Problem: Copy out the lines of the listing below verbatim, from the line containing "Given: Click callout marker number 4" down to and including the line containing "Action: point(1253,888)".
===== Stored records
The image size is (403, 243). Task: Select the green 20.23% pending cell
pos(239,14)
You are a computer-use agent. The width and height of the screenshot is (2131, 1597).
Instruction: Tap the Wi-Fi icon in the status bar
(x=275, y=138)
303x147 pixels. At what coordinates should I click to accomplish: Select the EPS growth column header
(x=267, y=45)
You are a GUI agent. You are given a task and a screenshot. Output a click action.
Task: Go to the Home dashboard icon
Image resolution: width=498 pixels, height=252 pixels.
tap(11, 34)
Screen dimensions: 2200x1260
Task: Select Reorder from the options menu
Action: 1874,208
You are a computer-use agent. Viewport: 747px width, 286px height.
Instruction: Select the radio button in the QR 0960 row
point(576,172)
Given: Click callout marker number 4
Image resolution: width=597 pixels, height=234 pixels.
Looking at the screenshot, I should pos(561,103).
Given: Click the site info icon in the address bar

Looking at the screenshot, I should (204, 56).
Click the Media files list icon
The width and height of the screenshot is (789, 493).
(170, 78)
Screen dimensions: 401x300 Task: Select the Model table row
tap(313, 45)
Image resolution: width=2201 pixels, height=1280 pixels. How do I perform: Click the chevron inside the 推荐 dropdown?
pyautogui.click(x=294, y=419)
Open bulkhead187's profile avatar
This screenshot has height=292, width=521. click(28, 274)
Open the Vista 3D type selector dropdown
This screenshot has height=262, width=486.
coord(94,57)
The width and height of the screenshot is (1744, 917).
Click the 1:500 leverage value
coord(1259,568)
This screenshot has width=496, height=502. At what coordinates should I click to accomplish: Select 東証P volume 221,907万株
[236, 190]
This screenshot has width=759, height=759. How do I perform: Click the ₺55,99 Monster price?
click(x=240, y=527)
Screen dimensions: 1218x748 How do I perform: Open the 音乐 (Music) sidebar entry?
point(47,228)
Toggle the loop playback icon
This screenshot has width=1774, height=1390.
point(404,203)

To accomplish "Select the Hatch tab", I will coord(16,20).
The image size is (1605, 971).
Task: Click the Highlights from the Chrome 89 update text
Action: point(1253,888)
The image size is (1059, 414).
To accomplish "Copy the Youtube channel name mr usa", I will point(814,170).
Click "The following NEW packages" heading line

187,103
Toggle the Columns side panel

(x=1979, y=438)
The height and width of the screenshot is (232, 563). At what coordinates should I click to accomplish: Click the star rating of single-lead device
==========
Reply:
Given: Click callout marker number 4
Image resolution: width=597 pixels, height=234 pixels.
Looking at the screenshot, I should pos(561,103).
Given: Click the site info icon in the address bar

Looking at the screenshot, I should (204, 56).
Click the Media files list icon
The width and height of the screenshot is (789, 493).
(170, 78)
Screen dimensions: 401x300 Task: Select the Model table row
tap(313, 45)
Image resolution: width=2201 pixels, height=1280 pixels. How do I perform: Click the chevron inside the 推荐 dropdown?
pyautogui.click(x=294, y=419)
Open bulkhead187's profile avatar
This screenshot has height=292, width=521. click(28, 274)
Open the Vista 3D type selector dropdown
This screenshot has height=262, width=486.
coord(94,57)
The width and height of the screenshot is (1744, 917).
Click the 1:500 leverage value
coord(1259,568)
This screenshot has width=496, height=502. At what coordinates should I click to accomplish: Select 東証P volume 221,907万株
[236, 190]
This screenshot has width=759, height=759. How do I perform: Click the ₺55,99 Monster price?
click(x=240, y=527)
Screen dimensions: 1218x748 How do I perform: Open the 音乐 (Music) sidebar entry?
point(47,228)
Toggle the loop playback icon
This screenshot has width=1774, height=1390.
point(404,203)

To accomplish "Select the Hatch tab", I will coord(16,20).
The image size is (1605, 971).
Task: Click the Highlights from the Chrome 89 update text
Action: point(1253,888)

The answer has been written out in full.